JIT Outbox Polling

This article is meant towards individuals who already have some good understanding of concepts like Event-Driven Architecture, Event Processing and Outbox Pattern.

Introduction

In the world of Distributed Systems, specifically the once adhering to Event-Driven Architecture, one of the key patterns is the Outbox Pattern. It ensures that a message is sent successfully to a message broker, at least once. Instead of directly publishing a message, we store it in a temporary storage, like a database table.

Eventually this message needs to be retreived from this temporary storage and published to the message broker. To accomplish that we use two techniques:

Polling
Change Data Capture

Polling

"Polling is the process where the computer or controlling device, waits for an external device to check for its readiness or state." — Wikipedia.

In the context of the outbox pattern. Polling, is refered to the process of continuously checking if the Outbox table has entries which have not been processed yet. If there are, pick them up, publish them to the message broker and either mark those entries as processed or deleted them.

It is a straight-forward process, guarantees at-least-once delivery, and is applicable to any underlying database provider.

The problem is getting the predetermined polling interval right. To frequent, and you put stress on the database. To rare, and you miss time-critical business requirements.

Use cases like placing an order and than shipping it, is not so time-critical. Users already know that the product probably will not arrive in the next 2 weeks or so. If it takes 2 weeks and 60 seconds ... ain't no big deal. In this case a potential 60 seconds polling interval is acceptable.

In the other hand, when your building a scalping system to perform micro-trading, and it requires you to notify the user on real-time for trend changes. It could turn out that this 60 seconds interval, is simply not acceptable and you have to poll every second.

Even within the same domain, there are different types of messages which intrinsically have a wider/shorter acceptable processing time-window. With the polling technique, you have no choice but to adjust the polling interval, to accomodate the shortest acceptable window.

Change Data Capture

"In databases, Change Data Capture (CDC) is a set of software design patterns used to determine and track the data that has changed so that action can be taken using the changed data." — Wikipedia.

In the context of the outbox pattern. CDC, is refered to the process of an external tool notifying the application that the Outbox table has new entries which need to be processed. It does so by monitoring the transaction log of the underlying database engine. It supports everything that Polling can do, but just way more efficient.

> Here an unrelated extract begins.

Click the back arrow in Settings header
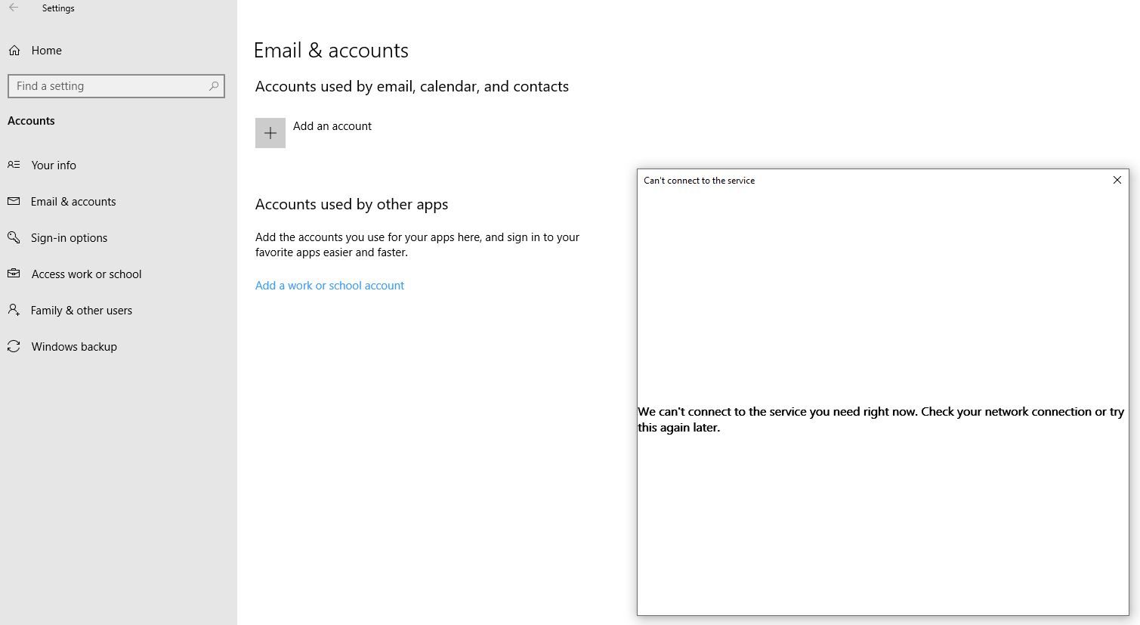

The most popular tool for relational table CDC processing is Kafka Connect with Debezium.

Debezium is an open source distributed platform for CDC. At the time of this article, it supports the following database providers (via their connectors):

MongoDB
MySQL
PostgreSQL
SQL Server
Oracle
Db2
Cassandra (Incubating)
Vitess (Incubating)

If you use one of the database providers mentioned above, and you also use Kafka as you message bus. Than by all means, go with it!

What if I use Azure SQL Database, and my message bus is not Kafka but maybe RabbitMQ or Azure Service Bus?

You are out of luck with Debezium at the moment!

JIT Outbox Polling

My guess is that people implement this approach, but I have not seen it being elaborated around the internet. If it does not have a name attached to it, than I will coined it with one ... Just-in-time Polling.

The idea behind it, is that you still have your OutboxProcessor (something like a singleton registered background worker) monitoring unprocessed entries in the Outbox table. But on a much bigger polling interval. Maybe once every 1 or 5 minutes , as opposed to every second.

The key difference is that you extract an interface for the OutboxProcessor and make it available to the rest of the codebase, which in turn can invoke its processing functionality on-demand.

Why is it called Just-in-time?

Because it is you, who tells the processor at the last second.

"Hey, a request has generated some messages. I am just letting you know that the transaction has been commtted, and those messages have been stored in the Outbox table. Please take care of them for me."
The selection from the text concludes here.